Revina kini ketakutan. Para pria itu semakin mendekat ke arahnya.
“Kalian mau apa?”
“Malem-malem sendirian aja, Cantik? Sini, mending temenin kami.”
Para pria tidak sopan itu mulai mencolek-colek Revina. Revina masih terus berusaha menghindar. Ia tahu, posisinya sekarang ini tidak aman. Pria-pria itu memang ingin mengganggunya.
“Kalian jangan macem-macem!” ancam Revina sembari terus mundur.
“Kenapa? Teriak aja. Gak bakal ada yang denger kamu di sini.”
“Stop! Jangan pegang-pegang! Pergi! Tolong,” teriak Revina.
Gadis itu benar-benar tersudut saat ini. Ia sungguh terjebak. Teriakannya pun tak menghasilkan pertolongan sama sekali. Ia mulai terisak. Apa ia harus pasrah kehilangan kehormatannya?
“Jangan! Lepas!”
Para pria tersebut terus memaksa Revina dengan kekuatannya. Teriakan Revina makin kencang, bahkan tangisnya semakin menjadi. Ia masih berusaha melindungi dirinya sendiri.
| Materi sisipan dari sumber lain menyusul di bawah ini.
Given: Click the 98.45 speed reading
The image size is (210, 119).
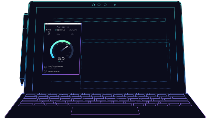Looking at the screenshot, I should (x=61, y=58).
Di tengah pergulatannya dengan para preman itu, ponsel Revina kembali berdering. Masih sama, nama Alan yang terlihat di layar. Tanpa pikir panjang, Revina menjawab panggilan Alan, berharap Alan bisa menolongnya sekarang.
“Halo, Rev.”
“Pak, tolong saya,” ucap Revina dengan suara bergetar.
“Rev? Kamu kenapa? Kamu di mana sekarang?” Alan seketika ikut panik.
Revina tak menjawab. Ia masih disibukkan dengan pria-pria kurang ajar itu.
“Kamu mau ke mana, Cantik? Udah, gak usah jual mahal.”
“Stop! Jangan! Pergi kalian!”
Alan masih bisa mendengar suara-suara itu lewat telepon. Makin paniklah ia.
“Revina, tolong jawab dulu, kamu di mana sekarang? Rev? Revina, plis, kasih tau saya!”
Alan masih menanti jawaban Revina. Hanya isakan Revina yang terdengar makin kencang. Di sela-sela ketakutannya, sejenak Revina baru teringat dengan telepon Alan. Ia berharap Alan masih bisa tersambung dengannya. Benar saja, panggilannya belum terputus.
“Pak Alan.”
“Revina, kamu di mana?”
“Sekitar Jalan Flamboyan, arah mau ke rumah saya.”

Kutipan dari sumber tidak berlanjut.